= Beginning of Section =
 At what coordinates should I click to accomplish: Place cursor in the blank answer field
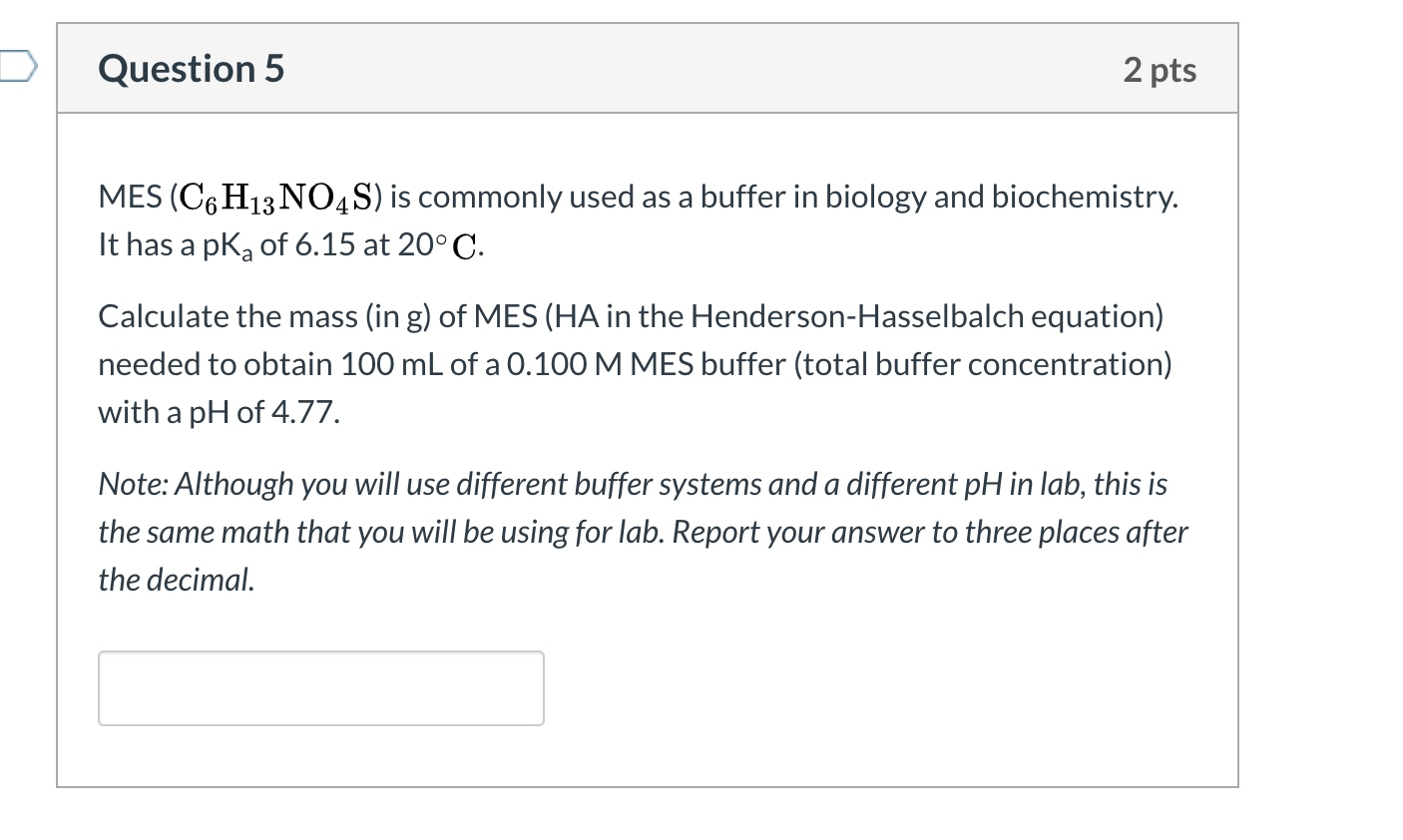click(x=320, y=687)
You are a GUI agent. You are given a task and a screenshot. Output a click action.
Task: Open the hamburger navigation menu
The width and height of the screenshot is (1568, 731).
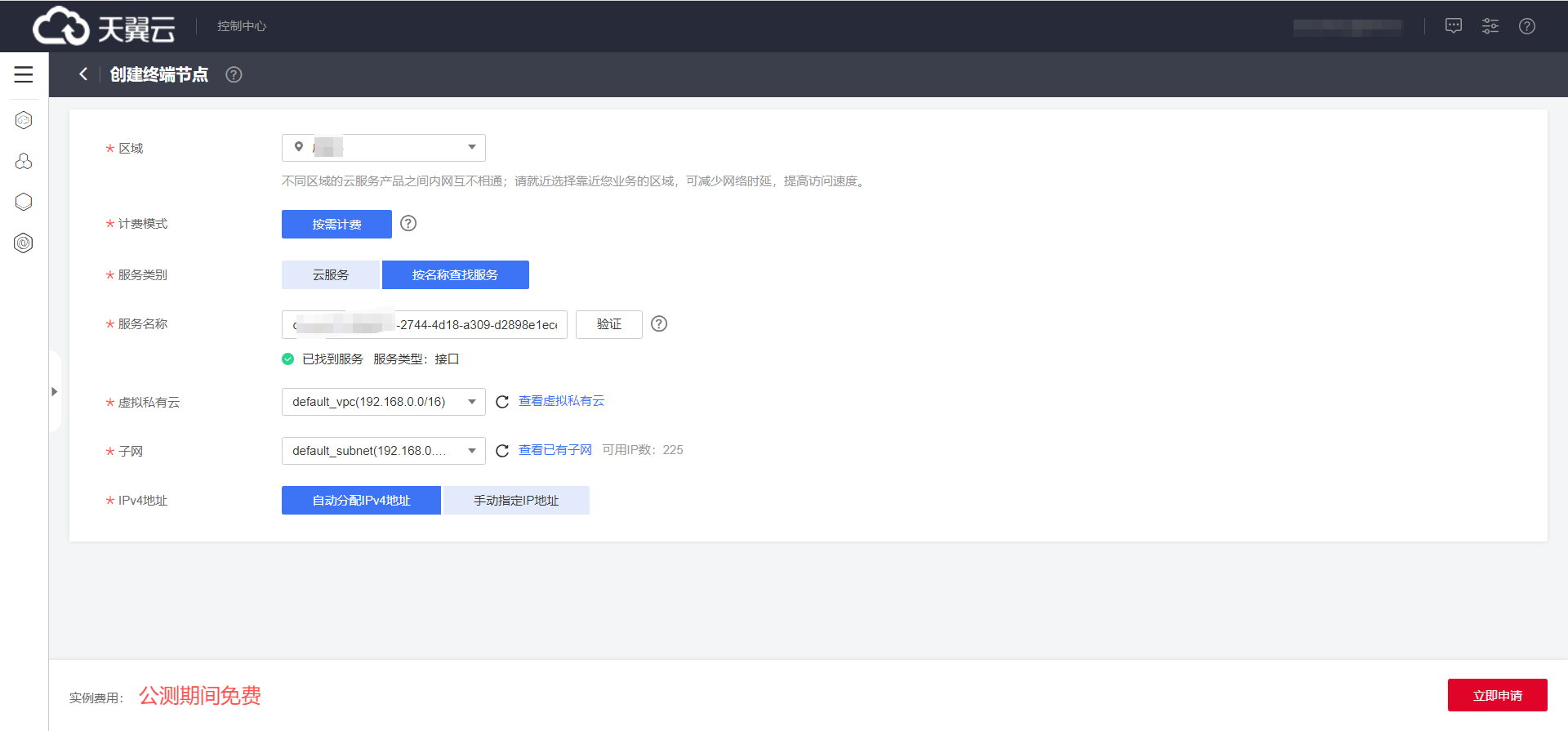tap(24, 74)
= End of Section =
WHAT IS BEING ASKED: Set down word for word the lines beginning with the one containing "The width and" and ending with the last line of the listing, inclusive. Omit every picture.

FINISHED TASK:
The width and height of the screenshot is (1568, 731).
tap(24, 74)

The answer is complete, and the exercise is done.